Der Erste Weltkrieg stoppte eine frühe Globalisierung

Es gibt keine florierende Wirtschaft ohne starke Institutionen. Und es gibt keine wachsende Globalisierung ohne eine maßvolle internationale Politik, die sie zu schützen bereit ist. Diese bittere Lektion hat die Welt am eigenen Leib gelernt. Der Glaube, dass Wissen, Technologie und Profite unaufhaltsamen Fortschritt garantierten, beflügelte die politischen Eliten im ersten Jahrzehnt des 20. Jahrhunderts. Er platzte mit dem Ausbruch des Ersten Weltkriegs. Nadav Eyal ergänzt: „Diese frühe Globalisierung zwischen dem Deutsch-Französischen Krieg von 1870/71 und dem Ersten Weltkrieg wird als „Belle Époque“, „schöne Epoche“ bezeichnet.“ Es war eine beeindruckende Blütezeit. Die Welt erlebte eine der größten Migrationswellen zu Friedenszeiten, vor allem Richtung Nordamerika. Italiener, Iren, Juden, Holländer, Deutsche, Tschechen, Engländer, Schotten, Polen verließen den alten Kontinent auf der Suche nach einer neuen Zukunft. Nadav Eyal ist einer der bekanntesten Journalisten Israels.
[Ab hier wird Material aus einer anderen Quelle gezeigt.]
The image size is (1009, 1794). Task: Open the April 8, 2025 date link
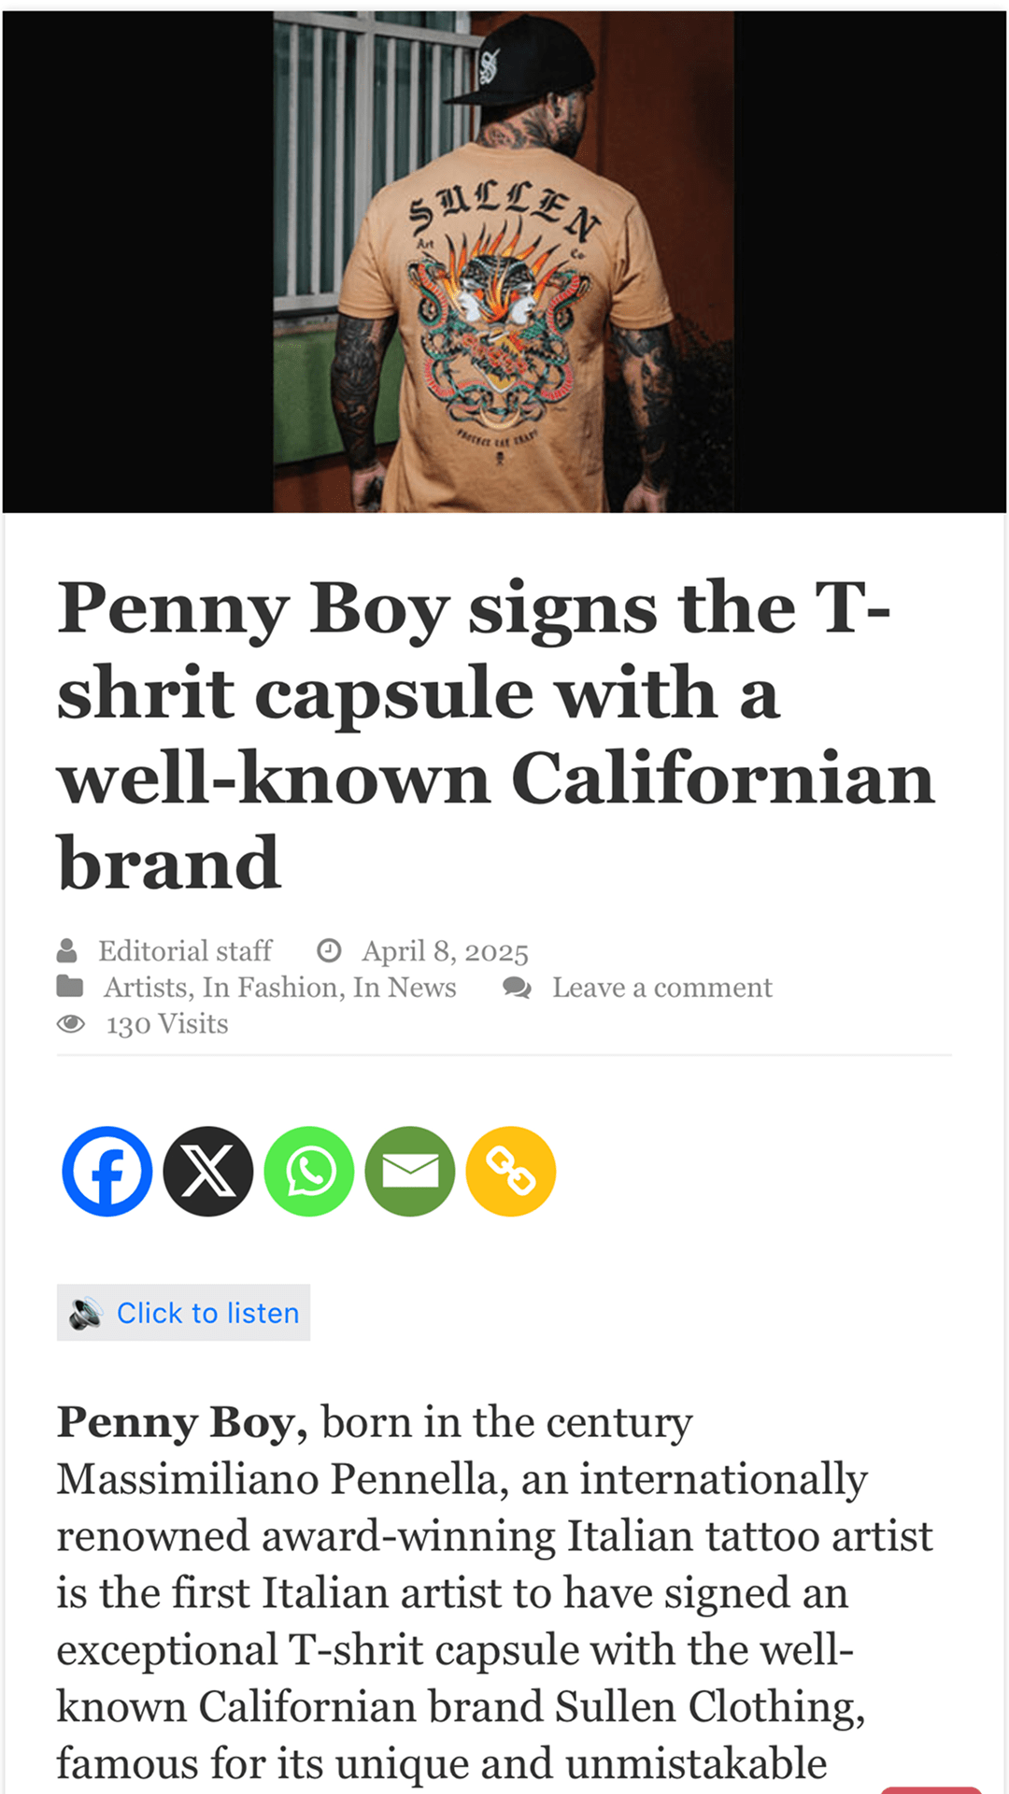[445, 951]
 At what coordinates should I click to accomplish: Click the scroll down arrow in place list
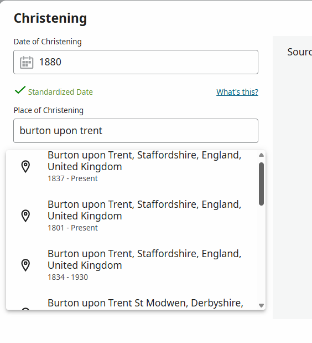click(261, 305)
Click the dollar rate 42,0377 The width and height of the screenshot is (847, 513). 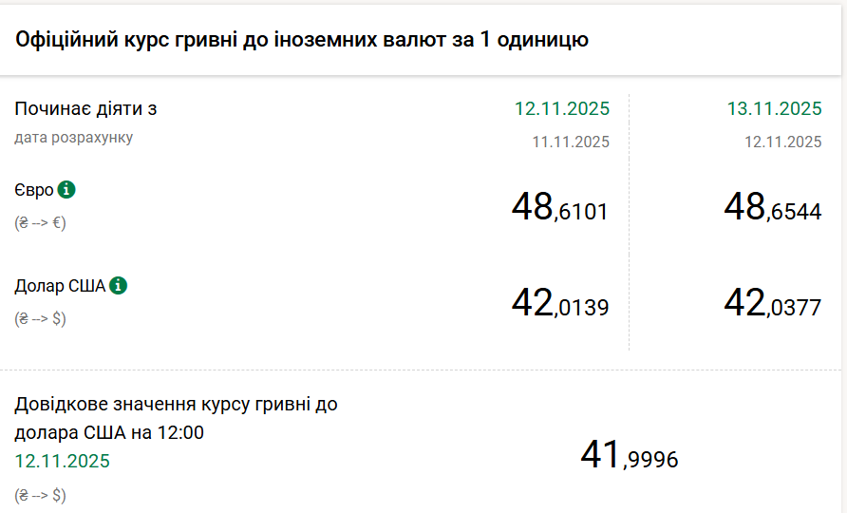pos(772,304)
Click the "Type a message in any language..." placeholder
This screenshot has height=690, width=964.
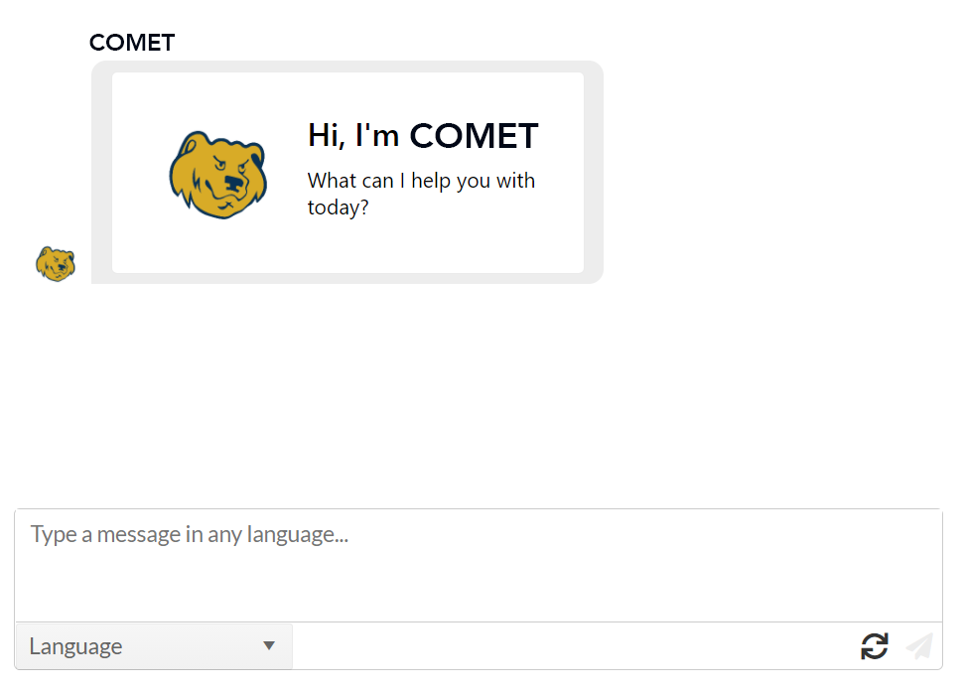click(190, 534)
Die Belle Époque war eine außergewöhnliche Ära

Gewaltige wissenschaftliche und technische Entwicklungen hielten Einzug. Dazu zählten die Entdeckung der Radioaktivität, Fortschritte in der Bakteriologie, die Produktion von Kraftfahrzeugen, die Einführung von Telefon und elektrischer Beleuchtung und die Erfindung des Films. Das sind nur einige der Veränderungen, die seinerzeit die Welt bewegten. Häufig wird die Belle Époque als kulturelle Blütezeit charakterisiert. Und tatsächlich bleibt sie ein Sehnsuchtsort für Kunstliebhaber.
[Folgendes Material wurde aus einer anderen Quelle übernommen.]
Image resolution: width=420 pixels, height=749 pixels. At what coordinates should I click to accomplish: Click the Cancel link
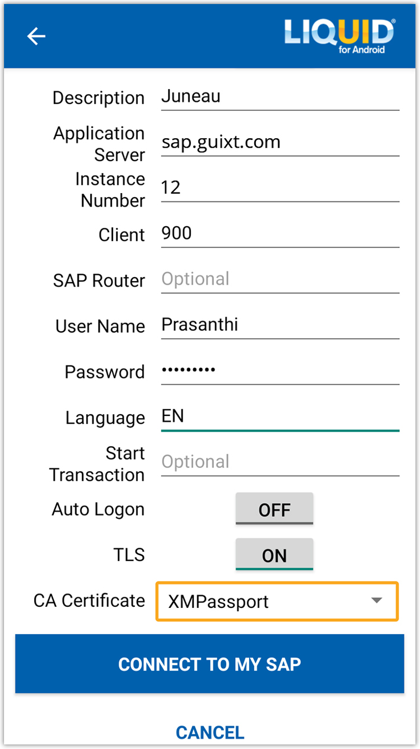[210, 732]
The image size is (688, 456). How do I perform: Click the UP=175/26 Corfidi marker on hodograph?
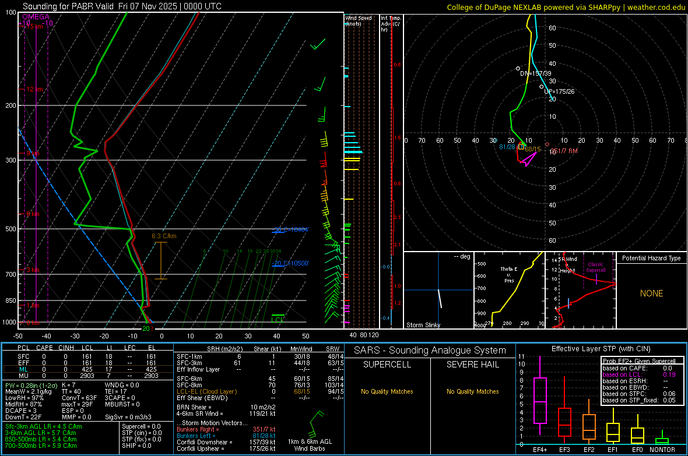click(542, 87)
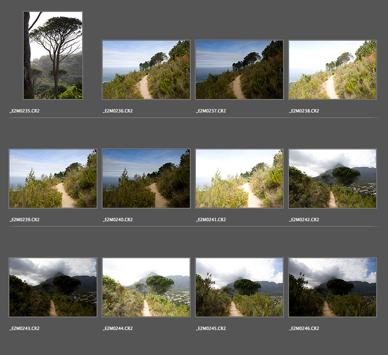
Task: Click the filename label _E2M0238.CR2
Action: pos(304,111)

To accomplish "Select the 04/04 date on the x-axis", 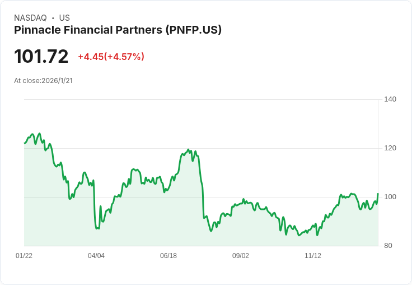I will tap(96, 256).
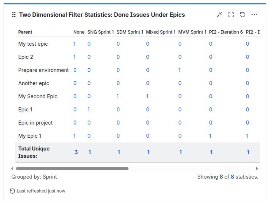Viewport: 269px width, 202px height.
Task: Click the Parent column header
Action: (25, 32)
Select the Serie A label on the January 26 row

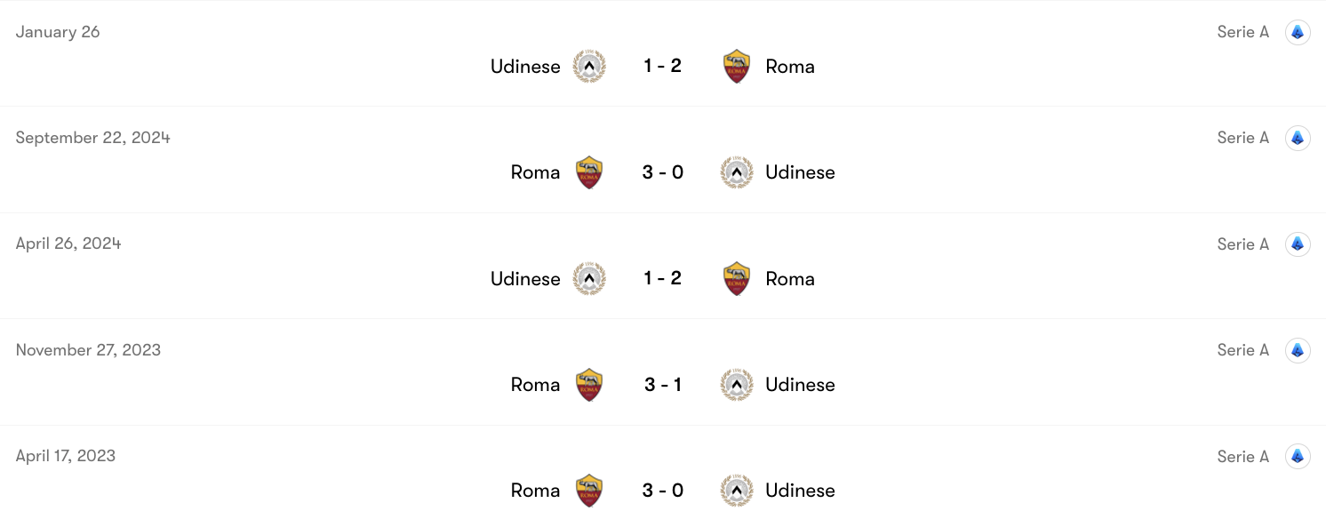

Die Ära ist geprägt vom Impressionismus, Post-Impressionismus, Kubismus und Expressionismus in der Kunst, Realismus in der Literatur, von Thomas Mann bis Marcel Proust. Sie alle waren bezeichnend für eine zweifellos außergewöhnliche Epoche. Doch manche behaupten, die gegenwärtige Globalisierung sei nur eine Wiederholung dieser früheren Epoche und verweisen auf einen zentralen Punkt: den Anteil des Welthandels an der Wirtschaftsleistung führender Staaten. Am Vorabend des Ersten Weltkrieges erreichte der Wert der Exportgüter weltweit circa 14 Prozent der globalen Wirtschaftsleistung, eine Marke, die erst in den 1980er Jahren wieder erreicht wurde.

Die Welt ist frei wie noch nie

Der Erste Weltkrieg verschlang das alles. Nach dem Gemetzel 1914 bis 1918 kamen die stürmischen Zwanziger- und Dreißiger-Jahre und ein neuer Weltkrieg, gefolgt von einer in zwei Blöcke geteilten Welt, umgeben von Mauern, Stacheldraht und Zöllen. Nach dem Fall der Berliner Mauer und des Ostblocks nahmen die internationalen Handelsbeziehungen außerordentlichen Aufschwung. Und die aktuelle Globalisierung hat alle Rekorde der Belle Époque gebrochen.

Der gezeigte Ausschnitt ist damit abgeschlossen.